Re: Timeline following for logical slots - Mailing list pgsql-hackers

From Craig Ringer
Subject Re: Timeline following for logical slots
Date
Msg-id CAMsr+YEvDZ2HgbOHj0x3Q_JUbkS88XE8mz+R0TRBDpebZCmDUA@mail.gmail.com
Whole thread Raw
In response to Re: Timeline following for logical slots  (Robert Haas <robertmhaas@gmail.com>)
Responses Re: Timeline following for logical slots  (Craig Ringer <craig@2ndquadrant.com>)
List pgsql-hackers
On 7 April 2016 at 23:32, Robert Haas <robertmhaas@gmail.com> wrote:
 
> Yeah. I understand the reasons for that decision. Per an earlier reply I
> think we can avoid making them WAL-logged so they can be used on standbys
> and still achieve usable failover support on physical replicas.

I think at one point we may have discussed doing this via additional
side-channel protocol messages.  Is that what you are thinking about
now, or something else?

Essentially, yes.

The way I'd like to do it in 9.6+1 is:


- Require that the replica(s) use streaming replication with a replication slot to connect to the master

- Extend the feedback protocol to allow the replica to push its required catalog_xmin up to the master so it doesn't vacuum away catalog tuples still needed by a replica. (There's no need for it to push the restart_lsn, and its fine for the master to throw away WAL still needed by a replica).

- Track the replica's catalog_xmin on the replica's slot. So it'll be a slot used for physical replication that also has a catalog_xmin set.

- Allow applications to create their own slots on read-replicas (for apps that want to decode from a standby). 

- For transparent failover sync slot state from master to replica via writes by a helper to a table on the master that get applied by a helper on the standby.



Allowing apps to create slots on a replica can be used by aware apps to do failover but only if they know about and can connect to all the failover candidate replica(s), and they have to maintain and advance a slot on each. Potentially fragile. So this is mostly good for supporting decoding from a standby, rather than failover.

I really want easy, practical failover that doesn't require every app to re-implement logic to keep track of replicas its self, etc. For that I'd use have a bgworker that runs on the replica make a direct libpq connection to the master and snapshot the state of its slots plus its xlog insert position.

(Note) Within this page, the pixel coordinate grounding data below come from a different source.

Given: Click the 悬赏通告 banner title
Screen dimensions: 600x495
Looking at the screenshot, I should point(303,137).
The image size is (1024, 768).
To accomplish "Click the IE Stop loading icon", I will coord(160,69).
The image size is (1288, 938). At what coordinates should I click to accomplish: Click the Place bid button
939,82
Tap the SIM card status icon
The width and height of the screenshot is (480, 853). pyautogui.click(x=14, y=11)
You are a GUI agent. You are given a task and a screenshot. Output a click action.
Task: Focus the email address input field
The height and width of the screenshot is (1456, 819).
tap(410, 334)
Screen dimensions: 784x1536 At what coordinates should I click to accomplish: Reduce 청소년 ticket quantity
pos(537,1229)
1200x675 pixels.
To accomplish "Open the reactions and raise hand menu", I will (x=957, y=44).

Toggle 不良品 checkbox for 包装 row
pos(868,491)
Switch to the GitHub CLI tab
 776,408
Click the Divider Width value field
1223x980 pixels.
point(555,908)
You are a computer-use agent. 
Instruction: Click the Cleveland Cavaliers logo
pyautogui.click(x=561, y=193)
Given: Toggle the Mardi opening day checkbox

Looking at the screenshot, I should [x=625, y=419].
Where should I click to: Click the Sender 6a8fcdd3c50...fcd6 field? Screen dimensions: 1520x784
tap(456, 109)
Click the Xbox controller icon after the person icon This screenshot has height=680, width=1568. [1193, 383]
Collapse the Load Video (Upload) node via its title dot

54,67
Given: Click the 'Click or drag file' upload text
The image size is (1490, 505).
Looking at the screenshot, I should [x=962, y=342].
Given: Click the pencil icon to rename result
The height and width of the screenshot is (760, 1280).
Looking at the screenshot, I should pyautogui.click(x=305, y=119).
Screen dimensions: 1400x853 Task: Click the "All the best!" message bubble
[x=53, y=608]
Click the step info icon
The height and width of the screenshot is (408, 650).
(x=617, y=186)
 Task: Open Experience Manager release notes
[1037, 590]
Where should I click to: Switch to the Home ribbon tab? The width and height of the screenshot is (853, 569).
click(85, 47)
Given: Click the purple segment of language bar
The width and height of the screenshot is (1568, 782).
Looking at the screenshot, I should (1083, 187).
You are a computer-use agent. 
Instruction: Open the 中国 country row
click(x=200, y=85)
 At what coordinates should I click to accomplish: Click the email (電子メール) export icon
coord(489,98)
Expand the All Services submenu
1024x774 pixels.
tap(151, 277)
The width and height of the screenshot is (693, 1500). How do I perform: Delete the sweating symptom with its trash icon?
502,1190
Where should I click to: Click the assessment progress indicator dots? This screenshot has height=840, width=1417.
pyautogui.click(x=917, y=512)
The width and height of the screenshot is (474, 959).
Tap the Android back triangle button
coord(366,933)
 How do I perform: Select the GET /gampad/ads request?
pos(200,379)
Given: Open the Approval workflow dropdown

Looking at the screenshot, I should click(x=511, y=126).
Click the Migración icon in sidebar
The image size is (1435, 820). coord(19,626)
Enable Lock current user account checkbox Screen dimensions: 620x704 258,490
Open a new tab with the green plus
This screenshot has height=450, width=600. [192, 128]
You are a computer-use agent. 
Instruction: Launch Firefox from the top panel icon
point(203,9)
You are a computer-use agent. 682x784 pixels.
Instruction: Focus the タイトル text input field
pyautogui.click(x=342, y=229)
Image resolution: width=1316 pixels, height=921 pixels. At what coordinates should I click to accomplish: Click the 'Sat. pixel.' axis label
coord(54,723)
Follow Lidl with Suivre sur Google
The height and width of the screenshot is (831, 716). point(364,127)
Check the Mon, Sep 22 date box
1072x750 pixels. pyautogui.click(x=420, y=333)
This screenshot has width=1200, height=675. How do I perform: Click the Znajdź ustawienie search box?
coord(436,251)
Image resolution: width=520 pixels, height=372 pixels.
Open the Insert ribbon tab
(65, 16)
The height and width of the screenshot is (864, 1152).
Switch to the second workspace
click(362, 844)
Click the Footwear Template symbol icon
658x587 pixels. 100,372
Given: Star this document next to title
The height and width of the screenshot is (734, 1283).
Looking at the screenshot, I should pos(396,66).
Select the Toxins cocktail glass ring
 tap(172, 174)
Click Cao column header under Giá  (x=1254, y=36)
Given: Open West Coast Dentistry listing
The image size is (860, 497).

The worker would wait until the replica's replay reaches/passes that xlog position before applying the slot state copied from the master to the replica. (Adding a "GET SLOT STATE" or whatever to the walsender interface would make this less ugly). This basically emulates what failover slots did, but lazily: with no hook to capture slot state save we have to poll the master. With no ability to insert the changes into WAL and run a custom redo function on the replica we have to manually ensure they're applied at the right time. Unlike with failover slots it's possible for the slot on the replica to be behind where it was on the master at the same LSN - but that's OK because we're protecting against catalog vacuum, per above. 

(I'd really like to have a slot flag that lets us disallow replay from such copied slots on the replica, marking them as usable only if not in recovery.)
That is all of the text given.